On Friday, the unnamed woman was sentenced to five years and six months’ imprisonment, with a non-parole period of four years, following an investigation conducted by ASIC and the AFP as part of the Serious Financial Crime Taskforce (SFCT).
The SFCT first began investigating the criminal syndicate in late 2018. On 30 April 2019, AFP and ASIC investigators executed search warrants at the Melbourne woman’s residence after intercepting her at Melbourne Airport as she returned to Australia from Turkey.
An examination of the woman’s laptop computer and mobile phones identified the details and images of hundreds of stolen identification documents. Hard-copy documents used to facilitate the offence were also located and seized.
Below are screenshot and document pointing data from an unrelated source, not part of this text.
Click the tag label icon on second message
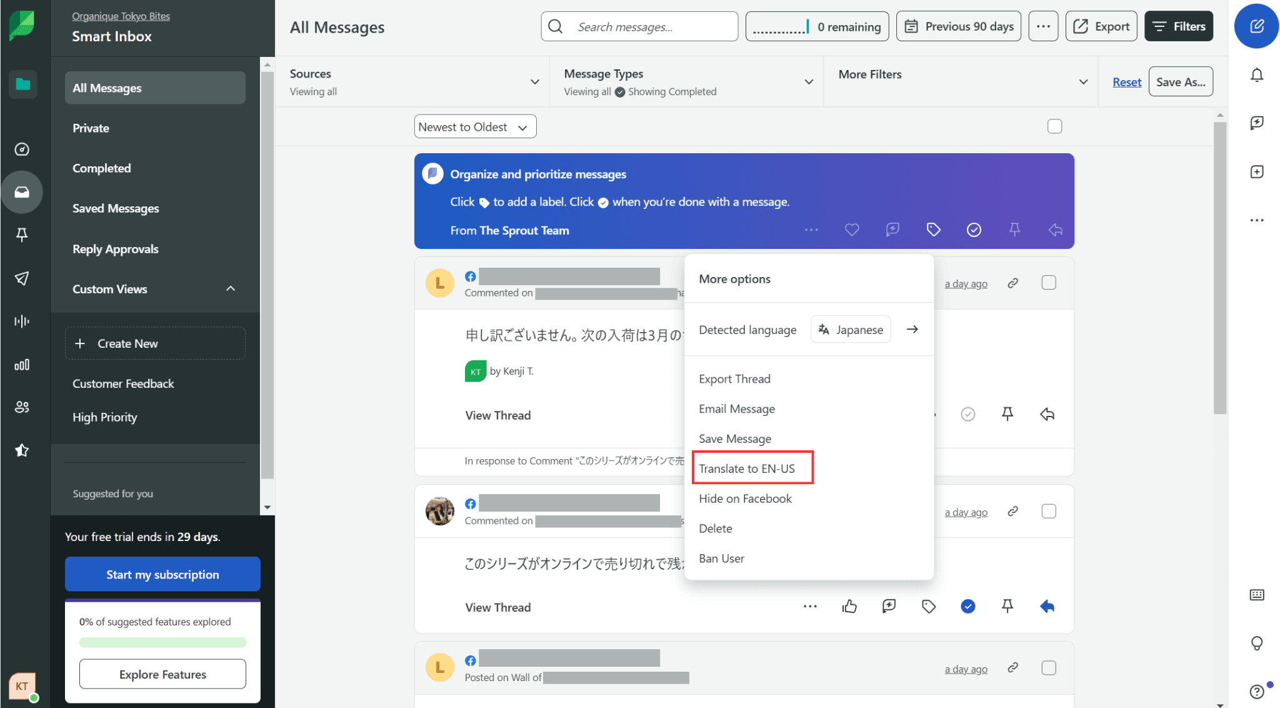1280x708 pixels. (929, 606)
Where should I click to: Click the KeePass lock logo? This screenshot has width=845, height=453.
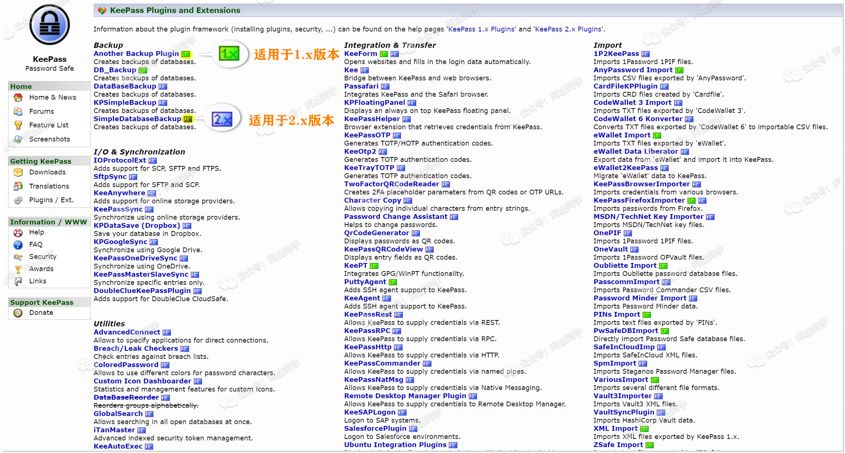pyautogui.click(x=50, y=25)
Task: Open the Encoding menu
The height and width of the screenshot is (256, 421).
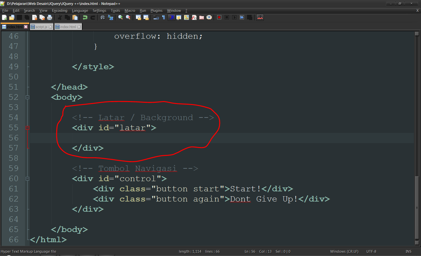Action: (60, 11)
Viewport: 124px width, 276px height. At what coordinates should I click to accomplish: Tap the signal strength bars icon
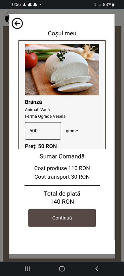point(99,5)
ASIC and the ATO said that their investigation showed that the woman worked as part of an international criminal syndicate that used fraudulently obtained identities to commit “large-scale and sophisticated cyber crimes”.
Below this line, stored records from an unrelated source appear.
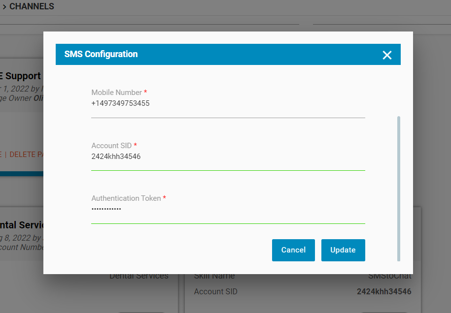Click the SMStoChat skill name value
The image size is (451, 313).
tap(389, 277)
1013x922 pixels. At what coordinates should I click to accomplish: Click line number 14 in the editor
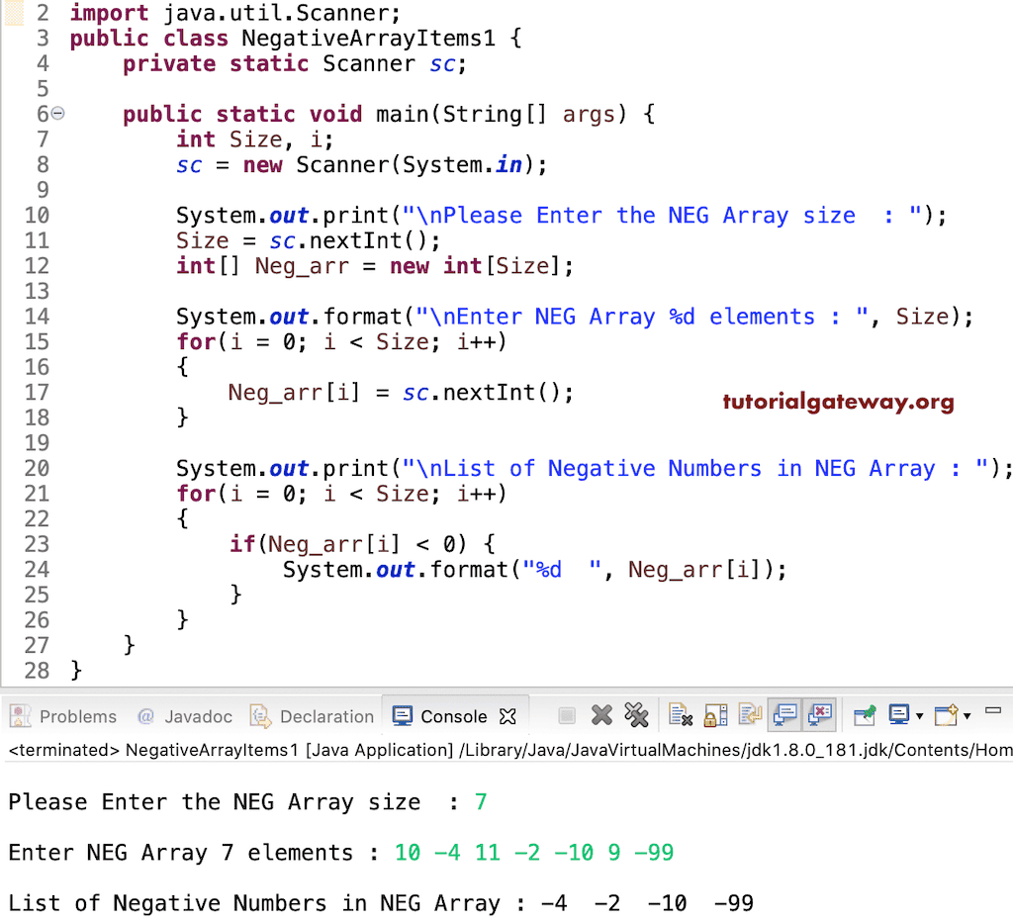[x=38, y=316]
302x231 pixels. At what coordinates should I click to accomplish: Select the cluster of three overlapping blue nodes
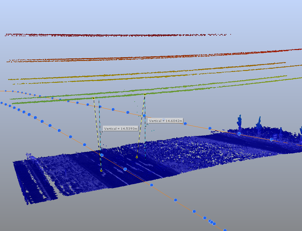pos(212,222)
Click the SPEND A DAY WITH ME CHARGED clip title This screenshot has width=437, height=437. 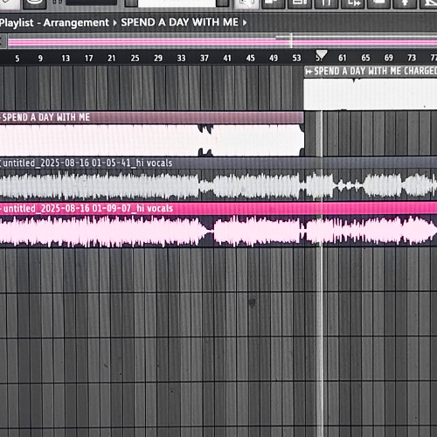coord(375,71)
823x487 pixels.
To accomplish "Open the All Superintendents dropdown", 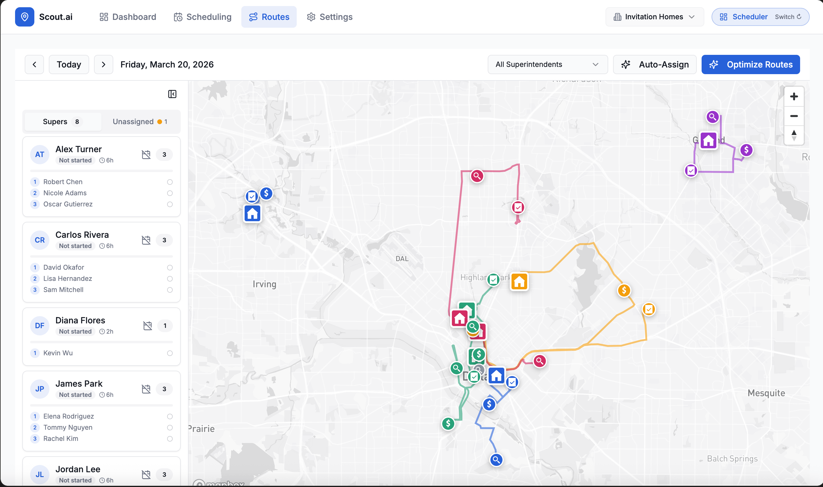I will point(547,64).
They explained that stolen identity information purchased from darknet marketplaces, together with single-use telephone SIM cards and fake email accounts, were used to undertake an ‘identity takeover’ of unsuspecting victims.
“These false identities were created to mimic real individuals who unknowingly had their identities compromised and were then used to open bank accounts at various Australian institutions. Investigators found at least 60 bank accounts created using these mimicked identities,” ASIC and the ATO said.
“Once the false identities and accounts were established, the syndicate illegally accessed and stole money from the superannuation and share trading accounts of these victims.”
According to ASIC and the ATO, the Melbourne woman worked with others to create a cloned website that mimicked the legitimate website of a super fund using a domain name that was almost identical to the fund’s actual site.
Online advertisements were used to promote the cloned website and bring it to the top of search engine results, with the intention of harvesting usernames and passwords to gain unauthorised access to accounts.
“The syndicate withdrew the superannuation savings of victims and deposited them in the fraudulent bank accounts,” said ASIC and the ATO.
“The stolen funds were laundered by sending them to an overseas contact, who used the funds to purchase untraceable assets such as jewellery and luxury brand items in Hong Kong. These were then sold and the money [was] remitted to the offender in Australia through cryptocurrencies.”
In a statement, ASIC deputy chair Sarah Court said that data breaches within Australia’s financial system posed “significant threats”.
“Driving good cyber risk and operational resilience practices in financial services and markets is a continuing priority for ASIC,” she said.
“Where appropriate, we will act to address digitally enabled misconduct, including scams. We encourage all entities to be cyber vigilant and act quickly to protect consumers.”
Ms Court added that, as the conduct regulator for super, ASIC is particularly concerned with the sophistication and complexity of crimes that aim to defraud people of their retirement savings.
“We encourage Australians to check their super balance and change their passwords regularly, as one way to protect their superannuation from fraud,” she concluded.
The Melbourne woman originally pleaded guilty to the following three offences on 26 November 2021:
- One state-based common law charge of conspiring to defraud superannuation funds (successful and attempted fraud totalling $4.7 million)
- One state-based common law charge of conspiring to defraud share trading funds (successful and attempted fraud totalling $5.9 million)
- One Commonwealth offence of conspiracy to deal in the proceeds of crime to the value of more than $1 million ($2.5 million).